Nuestra historia
Nuestro noviazgo comenzó con estas palabras: “El amor edifica” (1 Cor. 8:1). Espero construir juntos esta relación siguiendo la guía de Jehová (Sal 127:1).
Pero retrocedamos un poco, bueno MUUUUCHO.
Se preguntarán, ¿cómo se conocieron estos dos estando tan lejos?, ¿cuándo se vieron por primera vez? ¿Quién le habló a quién? Ahorita les explicamos. Fue en una asamblea de distrito que se celebró en Salina Cruz, Oaxaca, a finales del 2009, allí la vi por primera vez, ahí estaba, una güerita, flaquita y bonita, me enamoré, y le dije a Jehová, “me gustaría conocerla y casarme con ella”. ¿Pero qué creen? Es correcto, no pudimos conocernos en persona. Hola, soy Itzel, quiero mencionarles que yo nunca lo había visto, jajaja. Bueno, sigo contando la historia. La última vez que la vi fue en el 2014, después ya no pudieron viajar para asistir a las asambleas en zapoteco, pero yo siempre me acordaba de ella, siempre quería mandarle una solicitud de amistad en Facebook, pero nunca lo hice. Ahora sí viene lo bueno, en el 2021, durante la pandemia, ella fue aceptada para colaborar con el Departamento de Traducción, y adivinen que, ¡me tocó darle la capacitación! Ahí nos conocimos y empezamos a platicar un poquito más.
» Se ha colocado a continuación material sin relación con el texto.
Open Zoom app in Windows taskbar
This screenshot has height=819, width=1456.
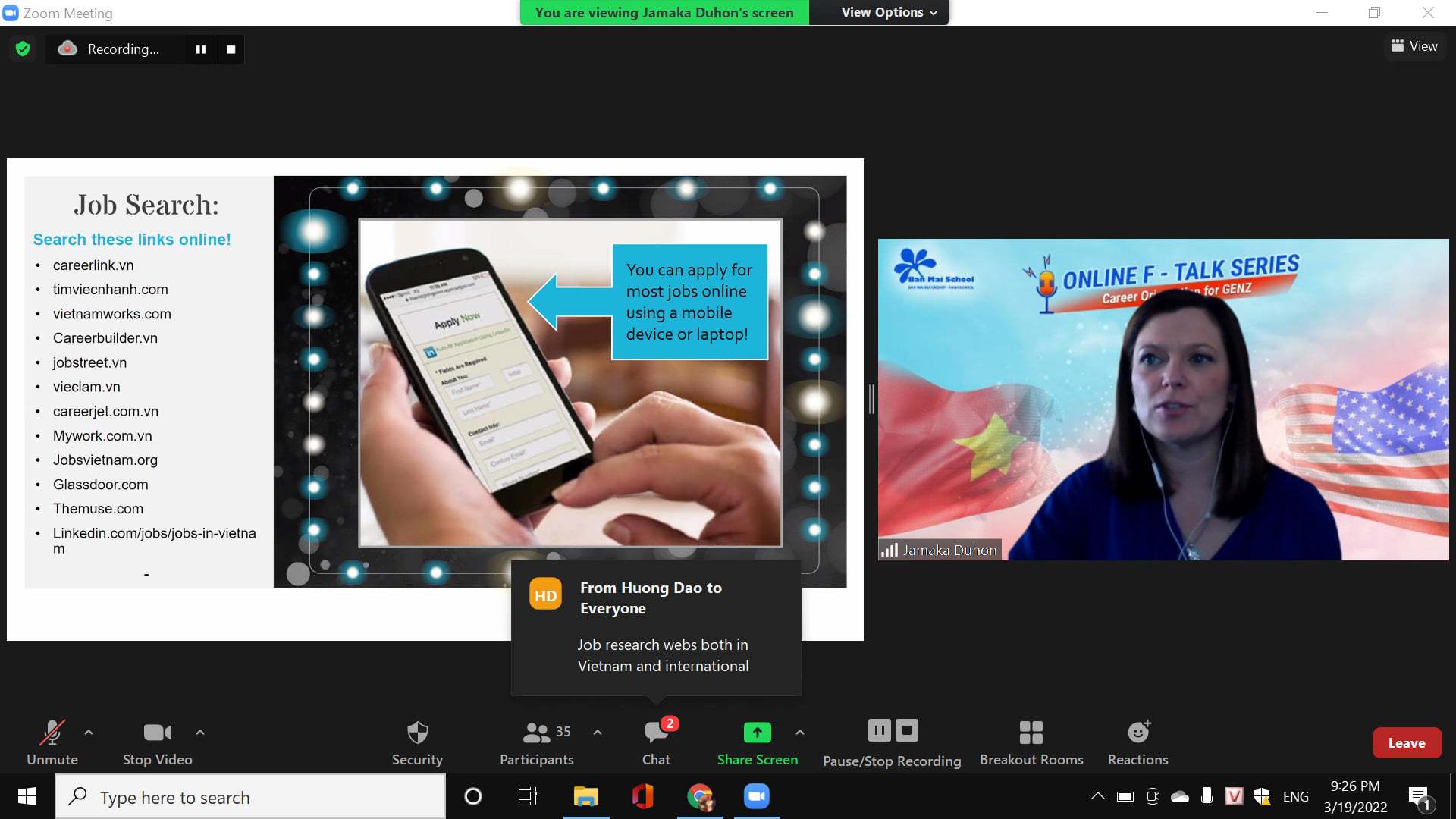[x=756, y=796]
Y en septiembre de 2023, ambos expresamos lo que sentíamos, ¡qué emoción! Ninguno de los dos pudo dormir esa noche, yo porque estaba muy emocionado, y ella, bueno ella estaba enferma. Empezamos a hablar más y más, y lo que sentíamos también fue aumentando. Todo era por ZOOM, hasta que llegó el día, nos vimos en enero de 2024. Y el 24/01/24 formalizamos nuestro noviazgo. Una fecha muy bonita, yo le regalé un ramo de flores naturales con flores de Lego, y sin saberlo, ella también me regaló un Lego de mi película favorita: UP, con una nota donde venía la frase del principio, y hemos visto cómo Jehová nos ha guiado desde entonces, nos ha ayudado mucho. Aparte del regalo nos pasó algo muy chistoso. Me equivoqué de lugar, tenía reservación en un restaurante italiano, pero por los nervios entré al que estaba justo a un lado, que por cierto era el único restaurante de toda la plaza que no le gustaba a Itzel, qué vergüenza, al menos había tacos de trompo que son sus favoritos. Ya que íbamos a casa nos dimos cuenta que entramos a otro lugar, la mesa que pedí decorar con rosas y velas se quedó sola en el otro restaurante, pero es algo que ambos recordamos con mucho cariño y risas.
Tener una relación a distancia no ha sido fácil, ha requerido mucho esfuerzo, sacrificio y sobre todo paciencia y amor. A lo largo de nuestro noviazgo hemos abierto más de 1000 sesiones de ZOOM (porque no tenemos ZOOM PREMIUM), hemos pasado más de 2,200 horas entre llamadas y videollamadas eso equivaldría a 100 días completos juntos, hemos intercambiado más de 130,000 mensajes de texto que es equivalente a una Biblia y media, y hemos estudiado más de 100 artículos de la Atalaya o JW, la mayoría sobre el noviazgo y el matrimonio, uno de ellos decía “visítense cuando puedan”. Nos hemos visitado en 12 ocasiones hasta el momento, pasando unos 70 días juntos, para esto hemos tenido que tomar 32 vuelos y 24 autobuses, viajando un aproximado de 43,500 kilómetros que equivale a recorrer más de una vez la circunferencia de la Tierra.
Sin duda Jehová ha bendecido todos esos esfuerzos y nuestro amor se ha hecho más fuerte. Ahora estamos a punto de casarnos y les queremos agradecer a todos los que nos han acompañado a lo largo del camino, también gracias por aceptar acompañarnos al inicio de esta nueva etapa en nuestra vida, aunque para muchos esto implique hacer un largo viaje, valoramos todos sus esfuerzos y apoyo. Los queremos mucho a todos.